__Data records__.

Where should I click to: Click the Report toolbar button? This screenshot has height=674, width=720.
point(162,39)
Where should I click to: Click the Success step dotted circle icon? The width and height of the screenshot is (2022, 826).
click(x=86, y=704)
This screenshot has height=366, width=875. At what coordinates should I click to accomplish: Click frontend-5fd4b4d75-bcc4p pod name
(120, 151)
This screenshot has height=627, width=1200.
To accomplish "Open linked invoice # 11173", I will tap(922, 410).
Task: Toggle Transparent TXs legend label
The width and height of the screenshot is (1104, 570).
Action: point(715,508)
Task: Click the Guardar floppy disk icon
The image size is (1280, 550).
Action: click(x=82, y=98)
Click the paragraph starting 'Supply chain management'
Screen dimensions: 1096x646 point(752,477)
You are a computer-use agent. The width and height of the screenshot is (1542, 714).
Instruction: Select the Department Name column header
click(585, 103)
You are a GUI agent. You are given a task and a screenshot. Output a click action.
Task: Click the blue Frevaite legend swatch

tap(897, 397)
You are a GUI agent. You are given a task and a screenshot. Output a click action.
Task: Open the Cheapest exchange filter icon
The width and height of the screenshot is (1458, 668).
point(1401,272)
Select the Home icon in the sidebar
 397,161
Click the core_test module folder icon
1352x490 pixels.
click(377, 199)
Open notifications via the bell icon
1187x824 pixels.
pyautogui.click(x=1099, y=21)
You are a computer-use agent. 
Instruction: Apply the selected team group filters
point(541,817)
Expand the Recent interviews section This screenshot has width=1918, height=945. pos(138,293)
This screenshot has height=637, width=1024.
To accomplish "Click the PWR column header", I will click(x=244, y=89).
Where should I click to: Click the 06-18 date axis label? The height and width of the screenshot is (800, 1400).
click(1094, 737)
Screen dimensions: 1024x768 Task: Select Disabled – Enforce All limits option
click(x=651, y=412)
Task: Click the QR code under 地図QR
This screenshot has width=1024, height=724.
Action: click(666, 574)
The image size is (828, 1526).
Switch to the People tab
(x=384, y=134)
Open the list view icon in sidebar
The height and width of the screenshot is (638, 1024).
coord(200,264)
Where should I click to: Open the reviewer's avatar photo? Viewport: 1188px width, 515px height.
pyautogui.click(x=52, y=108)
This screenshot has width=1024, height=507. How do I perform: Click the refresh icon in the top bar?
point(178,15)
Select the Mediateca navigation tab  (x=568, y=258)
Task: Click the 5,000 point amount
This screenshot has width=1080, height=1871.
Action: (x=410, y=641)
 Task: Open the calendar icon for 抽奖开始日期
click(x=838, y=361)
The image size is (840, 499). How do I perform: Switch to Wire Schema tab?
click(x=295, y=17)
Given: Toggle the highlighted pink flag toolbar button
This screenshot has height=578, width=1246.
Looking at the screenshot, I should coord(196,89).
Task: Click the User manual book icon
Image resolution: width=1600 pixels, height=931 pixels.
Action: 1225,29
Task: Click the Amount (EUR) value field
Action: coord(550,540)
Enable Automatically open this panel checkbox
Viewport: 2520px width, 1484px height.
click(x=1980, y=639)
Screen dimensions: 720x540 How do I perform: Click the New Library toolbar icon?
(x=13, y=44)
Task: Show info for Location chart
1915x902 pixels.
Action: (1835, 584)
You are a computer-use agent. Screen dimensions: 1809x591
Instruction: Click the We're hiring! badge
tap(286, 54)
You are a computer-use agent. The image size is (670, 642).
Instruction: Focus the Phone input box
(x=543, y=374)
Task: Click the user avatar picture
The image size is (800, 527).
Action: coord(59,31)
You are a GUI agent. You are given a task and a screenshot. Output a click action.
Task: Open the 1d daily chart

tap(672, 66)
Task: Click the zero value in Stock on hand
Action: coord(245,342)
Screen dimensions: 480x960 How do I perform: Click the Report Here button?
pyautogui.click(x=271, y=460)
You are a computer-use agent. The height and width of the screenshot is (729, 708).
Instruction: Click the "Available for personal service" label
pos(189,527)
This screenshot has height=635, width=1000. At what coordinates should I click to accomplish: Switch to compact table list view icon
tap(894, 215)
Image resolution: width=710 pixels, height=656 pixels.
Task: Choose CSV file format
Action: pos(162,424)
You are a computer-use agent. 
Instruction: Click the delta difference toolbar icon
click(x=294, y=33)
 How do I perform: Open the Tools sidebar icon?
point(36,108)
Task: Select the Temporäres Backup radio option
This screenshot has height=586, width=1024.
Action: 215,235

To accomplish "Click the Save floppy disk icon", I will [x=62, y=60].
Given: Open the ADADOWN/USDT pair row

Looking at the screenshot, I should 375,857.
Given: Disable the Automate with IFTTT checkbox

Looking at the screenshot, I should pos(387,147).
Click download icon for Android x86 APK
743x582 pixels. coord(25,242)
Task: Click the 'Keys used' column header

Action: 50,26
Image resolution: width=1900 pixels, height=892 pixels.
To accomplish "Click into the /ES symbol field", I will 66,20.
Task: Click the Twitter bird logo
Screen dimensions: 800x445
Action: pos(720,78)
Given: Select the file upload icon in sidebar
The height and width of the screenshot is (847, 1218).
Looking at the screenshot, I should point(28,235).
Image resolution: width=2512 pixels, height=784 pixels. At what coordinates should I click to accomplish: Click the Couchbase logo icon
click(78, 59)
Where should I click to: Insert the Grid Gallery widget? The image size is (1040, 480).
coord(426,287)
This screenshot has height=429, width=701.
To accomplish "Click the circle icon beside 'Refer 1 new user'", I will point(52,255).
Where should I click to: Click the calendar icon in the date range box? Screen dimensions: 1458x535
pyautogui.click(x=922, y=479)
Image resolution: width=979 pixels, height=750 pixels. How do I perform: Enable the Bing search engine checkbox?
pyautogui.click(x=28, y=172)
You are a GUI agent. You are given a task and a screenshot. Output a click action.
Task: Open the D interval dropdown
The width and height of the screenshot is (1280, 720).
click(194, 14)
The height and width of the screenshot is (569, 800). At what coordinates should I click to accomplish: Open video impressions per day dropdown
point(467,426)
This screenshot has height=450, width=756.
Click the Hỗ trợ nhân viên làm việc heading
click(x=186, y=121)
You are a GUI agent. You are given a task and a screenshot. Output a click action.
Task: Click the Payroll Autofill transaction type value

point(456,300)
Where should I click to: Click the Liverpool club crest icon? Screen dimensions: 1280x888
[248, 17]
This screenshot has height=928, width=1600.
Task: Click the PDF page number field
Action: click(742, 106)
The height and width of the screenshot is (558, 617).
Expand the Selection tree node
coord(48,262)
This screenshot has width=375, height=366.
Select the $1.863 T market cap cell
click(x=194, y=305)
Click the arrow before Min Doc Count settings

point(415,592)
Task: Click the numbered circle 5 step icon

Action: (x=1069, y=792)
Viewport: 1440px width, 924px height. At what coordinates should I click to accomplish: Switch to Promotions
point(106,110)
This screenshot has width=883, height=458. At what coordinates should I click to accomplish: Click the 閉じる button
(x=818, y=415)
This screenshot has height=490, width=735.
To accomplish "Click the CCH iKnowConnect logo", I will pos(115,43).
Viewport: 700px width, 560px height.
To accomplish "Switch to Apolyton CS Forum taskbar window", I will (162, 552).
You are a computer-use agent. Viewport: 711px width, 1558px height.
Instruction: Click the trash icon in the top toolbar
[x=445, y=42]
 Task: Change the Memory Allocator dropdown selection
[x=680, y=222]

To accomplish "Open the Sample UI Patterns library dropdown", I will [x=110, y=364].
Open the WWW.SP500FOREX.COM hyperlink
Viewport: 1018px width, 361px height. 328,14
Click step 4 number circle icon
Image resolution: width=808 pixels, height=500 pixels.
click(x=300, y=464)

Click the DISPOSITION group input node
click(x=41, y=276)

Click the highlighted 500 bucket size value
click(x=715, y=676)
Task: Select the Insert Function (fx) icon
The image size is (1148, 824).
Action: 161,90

__Problem to work on__.
Hand back the material above in full, exactly as written.

__Exercise output__.
Where should I click to: Click the Report toolbar button? This screenshot has height=674, width=720.
point(162,39)
Where should I click to: Click the Success step dotted circle icon? The width and height of the screenshot is (2022, 826).
click(x=86, y=704)
This screenshot has height=366, width=875. At what coordinates should I click to accomplish: Click frontend-5fd4b4d75-bcc4p pod name
(120, 151)
This screenshot has height=627, width=1200.
To accomplish "Open linked invoice # 11173", I will tap(922, 410).
Task: Toggle Transparent TXs legend label
The width and height of the screenshot is (1104, 570).
Action: point(715,508)
Task: Click the Guardar floppy disk icon
The image size is (1280, 550).
Action: click(x=82, y=98)
Click the paragraph starting 'Supply chain management'
Screen dimensions: 1096x646 point(752,477)
You are a computer-use agent. The width and height of the screenshot is (1542, 714).
Instruction: Select the Department Name column header
click(585, 103)
You are a GUI agent. You are given a task and a screenshot. Output a click action.
Task: Click the blue Frevaite legend swatch

tap(897, 397)
You are a GUI agent. You are given a task and a screenshot. Output a click action.
Task: Open the Cheapest exchange filter icon
The width and height of the screenshot is (1458, 668).
point(1401,272)
Select the Home icon in the sidebar
 397,161
Click the core_test module folder icon
1352x490 pixels.
click(377, 199)
Open notifications via the bell icon
1187x824 pixels.
pyautogui.click(x=1099, y=21)
You are a computer-use agent. 
Instruction: Apply the selected team group filters
point(541,817)
Expand the Recent interviews section This screenshot has width=1918, height=945. pos(138,293)
This screenshot has height=637, width=1024.
To accomplish "Click the PWR column header", I will click(x=244, y=89).
Where should I click to: Click the 06-18 date axis label? The height and width of the screenshot is (800, 1400).
click(1094, 737)
Screen dimensions: 1024x768 Task: Select Disabled – Enforce All limits option
click(x=651, y=412)
Task: Click the QR code under 地図QR
This screenshot has width=1024, height=724.
Action: click(666, 574)
The image size is (828, 1526).
Switch to the People tab
(x=384, y=134)
Open the list view icon in sidebar
The height and width of the screenshot is (638, 1024).
coord(200,264)
Where should I click to: Open the reviewer's avatar photo? Viewport: 1188px width, 515px height.
pyautogui.click(x=52, y=108)
This screenshot has width=1024, height=507. How do I perform: Click the refresh icon in the top bar?
point(178,15)
Select the Mediateca navigation tab  (x=568, y=258)
Task: Click the 5,000 point amount
This screenshot has width=1080, height=1871.
Action: (x=410, y=641)
 Task: Open the calendar icon for 抽奖开始日期
click(x=838, y=361)
The image size is (840, 499). How do I perform: Switch to Wire Schema tab?
click(x=295, y=17)
Given: Toggle the highlighted pink flag toolbar button
This screenshot has height=578, width=1246.
Looking at the screenshot, I should coord(196,89).
Task: Click the User manual book icon
Image resolution: width=1600 pixels, height=931 pixels.
Action: 1225,29
Task: Click the Amount (EUR) value field
Action: coord(550,540)
Enable Automatically open this panel checkbox
Viewport: 2520px width, 1484px height.
click(x=1980, y=639)
Screen dimensions: 720x540 How do I perform: Click the New Library toolbar icon?
(x=13, y=44)
Task: Show info for Location chart
1915x902 pixels.
Action: (1835, 584)
You are a computer-use agent. Screen dimensions: 1809x591
Instruction: Click the We're hiring! badge
tap(286, 54)
You are a computer-use agent. The image size is (670, 642).
Instruction: Focus the Phone input box
(x=543, y=374)
Task: Click the user avatar picture
The image size is (800, 527).
Action: coord(59,31)
You are a GUI agent. You are given a task and a screenshot. Output a click action.
Task: Open the 1d daily chart

tap(672, 66)
Task: Click the zero value in Stock on hand
Action: coord(245,342)
Screen dimensions: 480x960 How do I perform: Click the Report Here button?
pyautogui.click(x=271, y=460)
You are a computer-use agent. The height and width of the screenshot is (729, 708).
Instruction: Click the "Available for personal service" label
pos(189,527)
This screenshot has height=635, width=1000. At what coordinates should I click to accomplish: Switch to compact table list view icon
tap(894, 215)
Image resolution: width=710 pixels, height=656 pixels.
Task: Choose CSV file format
Action: pos(162,424)
You are a computer-use agent. 
Instruction: Click the delta difference toolbar icon
click(x=294, y=33)
 How do I perform: Open the Tools sidebar icon?
point(36,108)
Task: Select the Temporäres Backup radio option
This screenshot has height=586, width=1024.
Action: 215,235

To accomplish "Click the Save floppy disk icon", I will [x=62, y=60].
Given: Open the ADADOWN/USDT pair row

Looking at the screenshot, I should 375,857.
Given: Disable the Automate with IFTTT checkbox

Looking at the screenshot, I should pos(387,147).
Click download icon for Android x86 APK
743x582 pixels. coord(25,242)
Task: Click the 'Keys used' column header

Action: 50,26
Image resolution: width=1900 pixels, height=892 pixels.
To accomplish "Click into the /ES symbol field", I will 66,20.
Task: Click the Twitter bird logo
Screen dimensions: 800x445
Action: pos(720,78)
Given: Select the file upload icon in sidebar
The height and width of the screenshot is (847, 1218).
Looking at the screenshot, I should point(28,235).
Image resolution: width=2512 pixels, height=784 pixels. At what coordinates should I click to accomplish: Click the Couchbase logo icon
click(78, 59)
Where should I click to: Insert the Grid Gallery widget? The image size is (1040, 480).
coord(426,287)
This screenshot has height=429, width=701.
To accomplish "Click the circle icon beside 'Refer 1 new user'", I will point(52,255).
Where should I click to: Click the calendar icon in the date range box? Screen dimensions: 1458x535
pyautogui.click(x=922, y=479)
Image resolution: width=979 pixels, height=750 pixels. How do I perform: Enable the Bing search engine checkbox?
pyautogui.click(x=28, y=172)
You are a GUI agent. You are given a task and a screenshot. Output a click action.
Task: Open the D interval dropdown
The width and height of the screenshot is (1280, 720).
click(194, 14)
The height and width of the screenshot is (569, 800). At what coordinates should I click to accomplish: Open video impressions per day dropdown
point(467,426)
This screenshot has height=450, width=756.
Click the Hỗ trợ nhân viên làm việc heading
click(x=186, y=121)
You are a GUI agent. You are given a task and a screenshot. Output a click action.
Task: Click the Payroll Autofill transaction type value

point(456,300)
Where should I click to: Click the Liverpool club crest icon? Screen dimensions: 1280x888
[248, 17]
This screenshot has height=928, width=1600.
Task: Click the PDF page number field
Action: click(742, 106)
The height and width of the screenshot is (558, 617).
Expand the Selection tree node
coord(48,262)
This screenshot has width=375, height=366.
Select the $1.863 T market cap cell
click(x=194, y=305)
Click the arrow before Min Doc Count settings

point(415,592)
Task: Click the numbered circle 5 step icon

Action: (x=1069, y=792)
Viewport: 1440px width, 924px height. At what coordinates should I click to accomplish: Switch to Promotions
point(106,110)
This screenshot has width=883, height=458. At what coordinates should I click to accomplish: Click the 閉じる button
(x=818, y=415)
This screenshot has height=490, width=735.
To accomplish "Click the CCH iKnowConnect logo", I will pos(115,43).
Viewport: 700px width, 560px height.
To accomplish "Switch to Apolyton CS Forum taskbar window", I will (162, 552).
You are a computer-use agent. Viewport: 711px width, 1558px height.
Instruction: Click the trash icon in the top toolbar
[x=445, y=42]
 Task: Change the Memory Allocator dropdown selection
[x=680, y=222]

To accomplish "Open the Sample UI Patterns library dropdown", I will [x=110, y=364].
Open the WWW.SP500FOREX.COM hyperlink
Viewport: 1018px width, 361px height. 328,14
Click step 4 number circle icon
Image resolution: width=808 pixels, height=500 pixels.
click(x=300, y=464)

Click the DISPOSITION group input node
click(x=41, y=276)

Click the highlighted 500 bucket size value
click(x=715, y=676)
Task: Select the Insert Function (fx) icon
The image size is (1148, 824).
Action: 161,90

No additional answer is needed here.